R. – Il semblerait que l’expression “pape émérite” ou “souverain pontife émérite” configure une sorte de pouvoir pontifical caractérisée par une forme supplémentaire d’exercice. Un exercice non identifié, jamais défini dans quelque document doctrinal que ce soit, et incompréhensible, qui aurait été l’objet d’une renonciation. Si l’on suit cette argumentation, une partie du pouvoir pontifical resterait aux mains du pape émérite, même si, dit-on, il ne lui est pas permis de l’exercer. Mais l’interdiction d’exercer ce qui est, par nature, essentiellement libre dans son exercice (la potestas) est un non-sens. Par conséquent on perçoit l’évidente irrationalité de cette thèse et les possibles erreurs d’interprétation qui en découlent.
D. – Est-ce que vous auriez préféré le titre d’”évêque émérite de Rome” pour le pape qui abdique ?
R. – Non, je pense que cette solution serait tout aussi problématique, même si quelques canonistes faisant autorité l’ont défendue : en effet “pape”, “souverain pontife” ou “évêque de Rome” sont pour l’essentiel des synonymes. Le problème est posé non pas par le substantif, “pape” ou “évêque de Rome”, mais par l’adjectif, “émérite”, qui conduit à une sorte de duplication de l’image du pape.
D. – Quelle est l’hypothèse que vous auriez préférée ou que vous voudriez suggérer ?

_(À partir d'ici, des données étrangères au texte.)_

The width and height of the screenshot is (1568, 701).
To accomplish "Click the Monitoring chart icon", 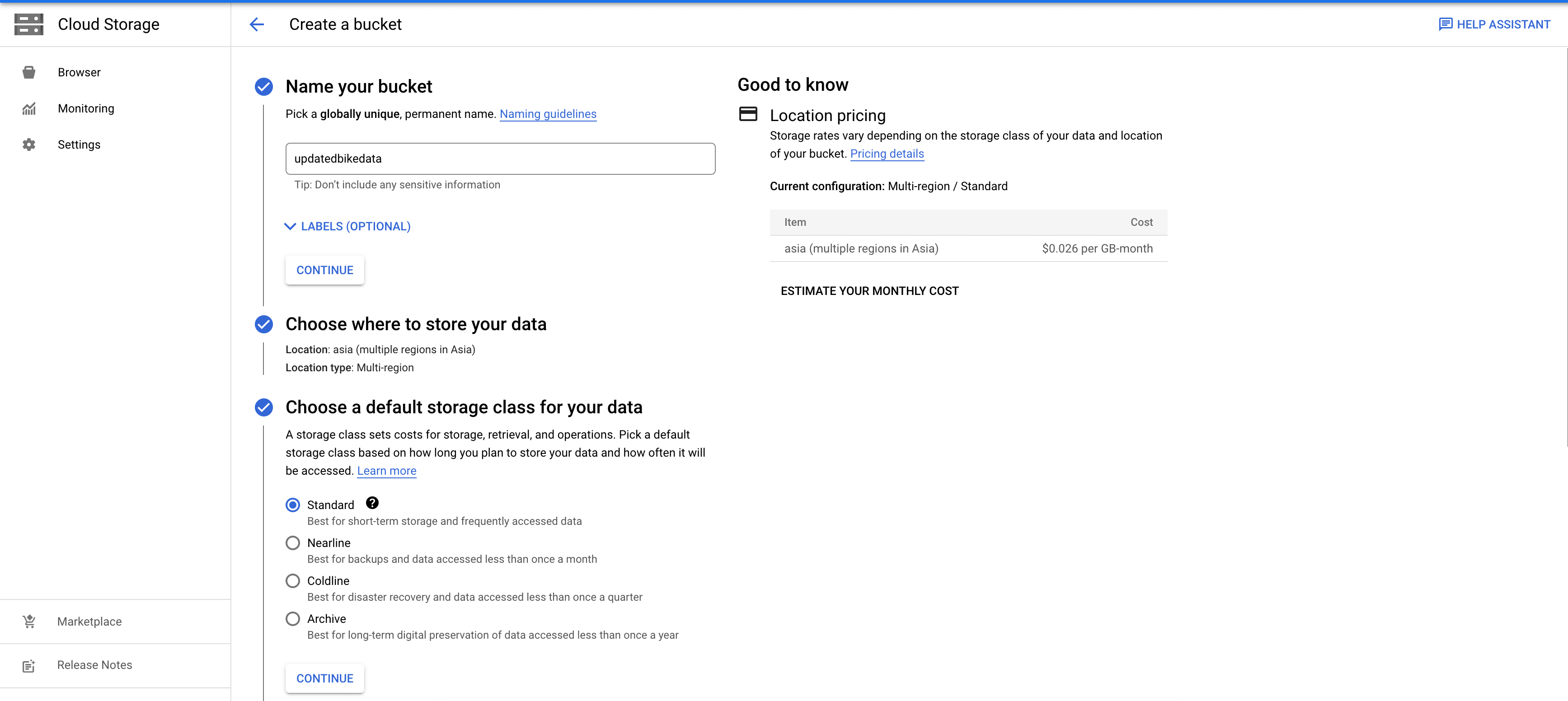I will 28,108.
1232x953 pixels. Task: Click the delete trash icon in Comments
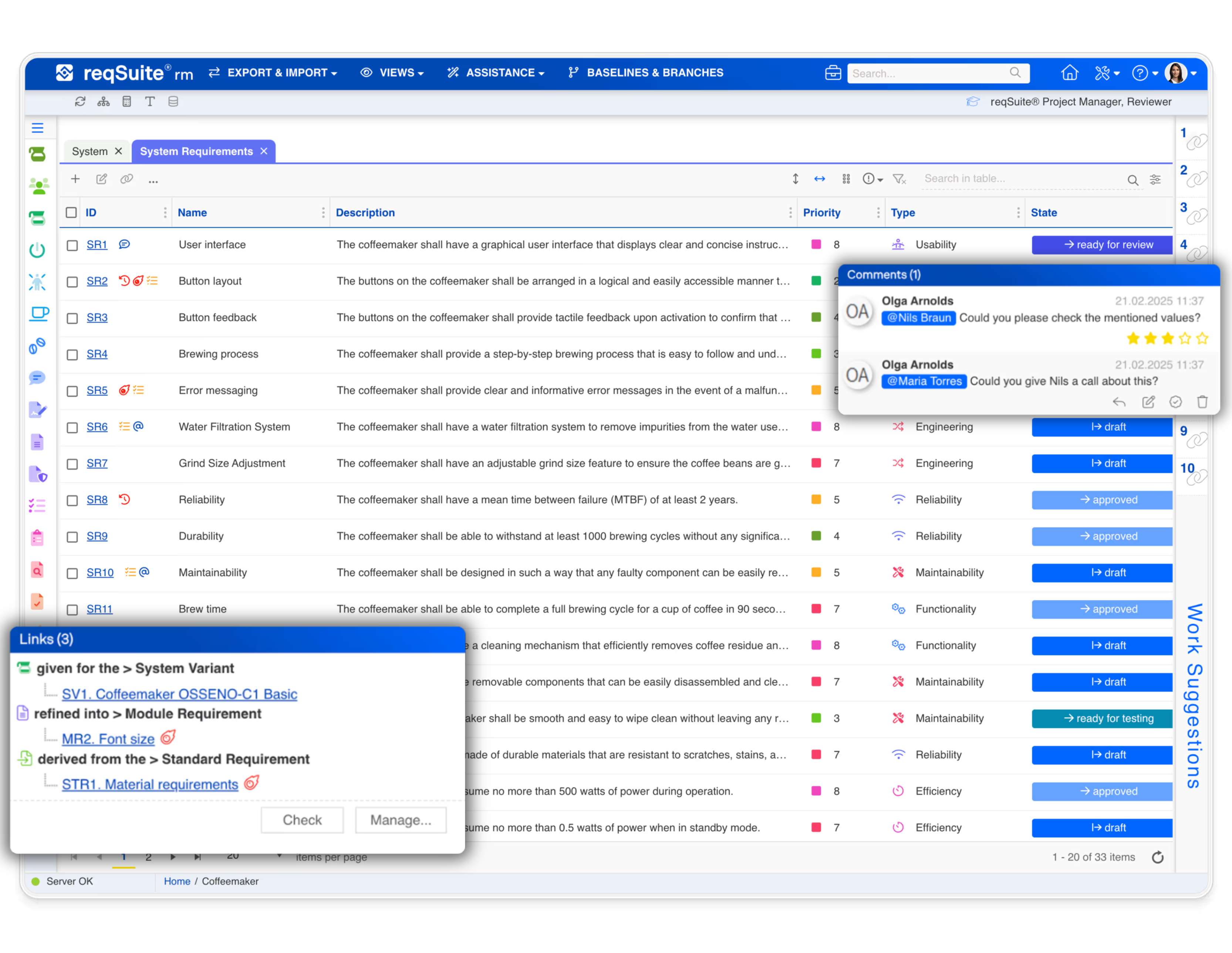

R. – Avant tout, je voudrais affirmer ceci : je ne fais pas partie de ceux qui souhaitent que la renonciation au souverain pontificat devienne quelque chose d’habituel. Au contraire ! En guise de pure hypothèse de travail, si nous voulons préfigurer pour le souverain pontife qui abdiquerait un éventuel projet législatif pour l’avenir, il me semble que la solution la plus correcte consisterait à lui conférer le titre d’“ancien souverain pontife”. Une autre solution consisterait à prévoir que le nouveau pape réintègre le pape démissionnaire au sein du collège cardinalice, dans l’ordre des évêques. Et, afin de souligner le “caractère unique” du nouveau titulaire, dans l’hypothèse où tous les diocèses suburbicaires seraient pourvus d’un évêque, le placer – ad personam – parmi les patriarches orientaux qui sont membres du collège cardinalice. “Salvo meliori judicio”, comme nous disons toujours, nous autres consulteurs, en conclusion des avis que nous donnons aux dicastères.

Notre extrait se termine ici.